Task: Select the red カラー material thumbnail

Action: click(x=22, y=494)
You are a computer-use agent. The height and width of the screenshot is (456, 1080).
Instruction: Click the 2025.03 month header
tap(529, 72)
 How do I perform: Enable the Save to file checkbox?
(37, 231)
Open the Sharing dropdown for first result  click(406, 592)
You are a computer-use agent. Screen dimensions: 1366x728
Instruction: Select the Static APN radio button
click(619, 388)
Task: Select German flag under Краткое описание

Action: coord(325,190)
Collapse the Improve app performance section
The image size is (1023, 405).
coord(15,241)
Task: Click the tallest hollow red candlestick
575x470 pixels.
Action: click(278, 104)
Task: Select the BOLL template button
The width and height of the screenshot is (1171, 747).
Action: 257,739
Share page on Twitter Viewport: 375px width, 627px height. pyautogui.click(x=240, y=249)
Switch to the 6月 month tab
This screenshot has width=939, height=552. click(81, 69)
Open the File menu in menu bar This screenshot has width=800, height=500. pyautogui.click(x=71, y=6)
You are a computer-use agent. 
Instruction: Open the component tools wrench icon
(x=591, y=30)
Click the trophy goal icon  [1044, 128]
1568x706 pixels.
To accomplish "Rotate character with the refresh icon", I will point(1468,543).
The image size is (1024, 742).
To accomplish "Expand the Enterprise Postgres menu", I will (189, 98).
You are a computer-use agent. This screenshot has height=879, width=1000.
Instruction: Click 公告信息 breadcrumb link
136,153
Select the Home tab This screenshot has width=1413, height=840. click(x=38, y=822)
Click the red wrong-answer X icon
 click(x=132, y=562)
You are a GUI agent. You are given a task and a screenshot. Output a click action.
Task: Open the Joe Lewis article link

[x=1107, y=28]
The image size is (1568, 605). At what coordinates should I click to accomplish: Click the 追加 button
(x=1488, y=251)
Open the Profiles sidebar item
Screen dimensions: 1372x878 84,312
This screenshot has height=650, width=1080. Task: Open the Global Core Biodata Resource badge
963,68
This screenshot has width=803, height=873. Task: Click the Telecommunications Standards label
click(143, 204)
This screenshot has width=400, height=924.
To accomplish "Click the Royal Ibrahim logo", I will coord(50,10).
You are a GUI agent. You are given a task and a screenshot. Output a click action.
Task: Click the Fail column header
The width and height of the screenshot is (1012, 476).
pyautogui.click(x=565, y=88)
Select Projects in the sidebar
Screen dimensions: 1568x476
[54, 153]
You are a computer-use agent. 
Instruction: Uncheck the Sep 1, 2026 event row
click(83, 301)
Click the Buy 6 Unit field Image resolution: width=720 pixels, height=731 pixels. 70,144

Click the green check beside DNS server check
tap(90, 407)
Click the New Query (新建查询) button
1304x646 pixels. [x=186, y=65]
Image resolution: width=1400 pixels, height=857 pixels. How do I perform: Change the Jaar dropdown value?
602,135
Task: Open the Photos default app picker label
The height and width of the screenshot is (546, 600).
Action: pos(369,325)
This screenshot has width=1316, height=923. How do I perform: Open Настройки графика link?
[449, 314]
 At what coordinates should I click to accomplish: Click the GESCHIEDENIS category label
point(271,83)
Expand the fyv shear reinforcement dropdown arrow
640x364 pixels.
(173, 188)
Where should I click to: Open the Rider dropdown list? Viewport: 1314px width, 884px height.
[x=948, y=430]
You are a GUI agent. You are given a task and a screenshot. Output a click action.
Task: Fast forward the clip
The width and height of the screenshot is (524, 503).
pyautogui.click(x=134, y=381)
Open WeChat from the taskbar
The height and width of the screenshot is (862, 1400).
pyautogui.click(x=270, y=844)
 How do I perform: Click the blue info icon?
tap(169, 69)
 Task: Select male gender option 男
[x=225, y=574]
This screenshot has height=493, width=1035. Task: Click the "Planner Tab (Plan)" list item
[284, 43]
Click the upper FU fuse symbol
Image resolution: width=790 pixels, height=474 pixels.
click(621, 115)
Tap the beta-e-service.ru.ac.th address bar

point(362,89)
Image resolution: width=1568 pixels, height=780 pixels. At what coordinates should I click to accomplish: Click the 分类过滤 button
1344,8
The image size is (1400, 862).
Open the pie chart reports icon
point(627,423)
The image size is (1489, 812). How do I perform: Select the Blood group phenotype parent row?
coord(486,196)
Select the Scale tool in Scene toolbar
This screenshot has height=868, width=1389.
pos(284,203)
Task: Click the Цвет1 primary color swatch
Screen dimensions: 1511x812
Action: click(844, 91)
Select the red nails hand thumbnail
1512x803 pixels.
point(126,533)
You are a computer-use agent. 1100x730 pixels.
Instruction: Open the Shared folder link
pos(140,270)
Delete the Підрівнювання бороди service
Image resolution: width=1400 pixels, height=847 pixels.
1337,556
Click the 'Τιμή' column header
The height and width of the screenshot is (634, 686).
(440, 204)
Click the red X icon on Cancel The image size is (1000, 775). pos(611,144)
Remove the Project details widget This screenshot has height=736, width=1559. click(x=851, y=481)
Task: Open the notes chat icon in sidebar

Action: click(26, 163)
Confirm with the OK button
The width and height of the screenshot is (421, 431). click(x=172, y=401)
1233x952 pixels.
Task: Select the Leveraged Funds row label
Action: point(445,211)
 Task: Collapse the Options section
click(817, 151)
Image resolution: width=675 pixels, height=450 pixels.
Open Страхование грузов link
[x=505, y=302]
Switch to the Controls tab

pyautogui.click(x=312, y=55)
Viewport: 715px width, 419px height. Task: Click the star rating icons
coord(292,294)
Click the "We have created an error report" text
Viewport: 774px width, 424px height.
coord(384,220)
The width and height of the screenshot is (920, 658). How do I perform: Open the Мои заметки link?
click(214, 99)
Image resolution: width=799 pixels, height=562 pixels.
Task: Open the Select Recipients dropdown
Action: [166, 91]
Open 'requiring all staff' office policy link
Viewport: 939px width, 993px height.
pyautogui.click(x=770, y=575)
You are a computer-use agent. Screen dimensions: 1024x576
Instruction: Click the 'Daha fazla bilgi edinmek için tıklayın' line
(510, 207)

* * * *

WHAT IS BEING ASKED: Write out the whole listing above once more, exactly.

RESPONSE TO THIS TASK:
Task: Select the red カラー material thumbnail

Action: click(x=22, y=494)
You are a computer-use agent. The height and width of the screenshot is (456, 1080).
Instruction: Click the 2025.03 month header
tap(529, 72)
 How do I perform: Enable the Save to file checkbox?
(37, 231)
Open the Sharing dropdown for first result  click(406, 592)
You are a computer-use agent. Screen dimensions: 1366x728
Instruction: Select the Static APN radio button
click(619, 388)
Task: Select German flag under Краткое описание

Action: coord(325,190)
Collapse the Improve app performance section
The image size is (1023, 405).
coord(15,241)
Task: Click the tallest hollow red candlestick
575x470 pixels.
Action: click(278, 104)
Task: Select the BOLL template button
The width and height of the screenshot is (1171, 747).
Action: 257,739
Share page on Twitter Viewport: 375px width, 627px height. pyautogui.click(x=240, y=249)
Switch to the 6月 month tab
This screenshot has width=939, height=552. click(81, 69)
Open the File menu in menu bar This screenshot has width=800, height=500. pyautogui.click(x=71, y=6)
You are a computer-use agent. 
Instruction: Open the component tools wrench icon
(x=591, y=30)
Click the trophy goal icon  [1044, 128]
1568x706 pixels.
To accomplish "Rotate character with the refresh icon", I will point(1468,543).
The image size is (1024, 742).
To accomplish "Expand the Enterprise Postgres menu", I will (189, 98).
You are a computer-use agent. This screenshot has height=879, width=1000.
Instruction: Click 公告信息 breadcrumb link
136,153
Select the Home tab This screenshot has width=1413, height=840. click(x=38, y=822)
Click the red wrong-answer X icon
 click(x=132, y=562)
You are a GUI agent. You are given a task and a screenshot. Output a click action.
Task: Open the Joe Lewis article link

[x=1107, y=28]
The image size is (1568, 605). At what coordinates should I click to accomplish: Click the 追加 button
(x=1488, y=251)
Open the Profiles sidebar item
Screen dimensions: 1372x878 84,312
This screenshot has height=650, width=1080. Task: Open the Global Core Biodata Resource badge
963,68
This screenshot has width=803, height=873. Task: Click the Telecommunications Standards label
click(143, 204)
This screenshot has width=400, height=924.
To accomplish "Click the Royal Ibrahim logo", I will coord(50,10).
You are a GUI agent. You are given a task and a screenshot. Output a click action.
Task: Click the Fail column header
The width and height of the screenshot is (1012, 476).
pyautogui.click(x=565, y=88)
Select Projects in the sidebar
Screen dimensions: 1568x476
[54, 153]
You are a computer-use agent. 
Instruction: Uncheck the Sep 1, 2026 event row
click(83, 301)
Click the Buy 6 Unit field Image resolution: width=720 pixels, height=731 pixels. 70,144

Click the green check beside DNS server check
tap(90, 407)
Click the New Query (新建查询) button
1304x646 pixels. [x=186, y=65]
Image resolution: width=1400 pixels, height=857 pixels. How do I perform: Change the Jaar dropdown value?
602,135
Task: Open the Photos default app picker label
The height and width of the screenshot is (546, 600).
Action: pos(369,325)
This screenshot has width=1316, height=923. How do I perform: Open Настройки графика link?
[449, 314]
 At what coordinates should I click to accomplish: Click the GESCHIEDENIS category label
point(271,83)
Expand the fyv shear reinforcement dropdown arrow
640x364 pixels.
(173, 188)
Where should I click to: Open the Rider dropdown list? Viewport: 1314px width, 884px height.
[x=948, y=430]
You are a GUI agent. You are given a task and a screenshot. Output a click action.
Task: Fast forward the clip
The width and height of the screenshot is (524, 503).
pyautogui.click(x=134, y=381)
Open WeChat from the taskbar
The height and width of the screenshot is (862, 1400).
pyautogui.click(x=270, y=844)
 How do I perform: Click the blue info icon?
tap(169, 69)
 Task: Select male gender option 男
[x=225, y=574]
This screenshot has height=493, width=1035. Task: Click the "Planner Tab (Plan)" list item
[284, 43]
Click the upper FU fuse symbol
Image resolution: width=790 pixels, height=474 pixels.
click(621, 115)
Tap the beta-e-service.ru.ac.th address bar

point(362,89)
Image resolution: width=1568 pixels, height=780 pixels. At what coordinates should I click to accomplish: Click the 分类过滤 button
1344,8
The image size is (1400, 862).
Open the pie chart reports icon
point(627,423)
The image size is (1489, 812). How do I perform: Select the Blood group phenotype parent row?
coord(486,196)
Select the Scale tool in Scene toolbar
This screenshot has height=868, width=1389.
pos(284,203)
Task: Click the Цвет1 primary color swatch
Screen dimensions: 1511x812
Action: click(844, 91)
Select the red nails hand thumbnail
1512x803 pixels.
point(126,533)
You are a computer-use agent. 1100x730 pixels.
Instruction: Open the Shared folder link
pos(140,270)
Delete the Підрівнювання бороди service
Image resolution: width=1400 pixels, height=847 pixels.
1337,556
Click the 'Τιμή' column header
The height and width of the screenshot is (634, 686).
(440, 204)
Click the red X icon on Cancel The image size is (1000, 775). pos(611,144)
Remove the Project details widget This screenshot has height=736, width=1559. click(x=851, y=481)
Task: Open the notes chat icon in sidebar

Action: click(26, 163)
Confirm with the OK button
The width and height of the screenshot is (421, 431). click(x=172, y=401)
1233x952 pixels.
Task: Select the Leveraged Funds row label
Action: point(445,211)
 Task: Collapse the Options section
click(817, 151)
Image resolution: width=675 pixels, height=450 pixels.
Open Страхование грузов link
[x=505, y=302]
Switch to the Controls tab

pyautogui.click(x=312, y=55)
Viewport: 715px width, 419px height. Task: Click the star rating icons
coord(292,294)
Click the "We have created an error report" text
Viewport: 774px width, 424px height.
coord(384,220)
The width and height of the screenshot is (920, 658). How do I perform: Open the Мои заметки link?
click(214, 99)
Image resolution: width=799 pixels, height=562 pixels.
Task: Open the Select Recipients dropdown
Action: [166, 91]
Open 'requiring all staff' office policy link
Viewport: 939px width, 993px height.
pyautogui.click(x=770, y=575)
You are a computer-use agent. Screen dimensions: 1024x576
Instruction: Click the 'Daha fazla bilgi edinmek için tıklayın' line
(510, 207)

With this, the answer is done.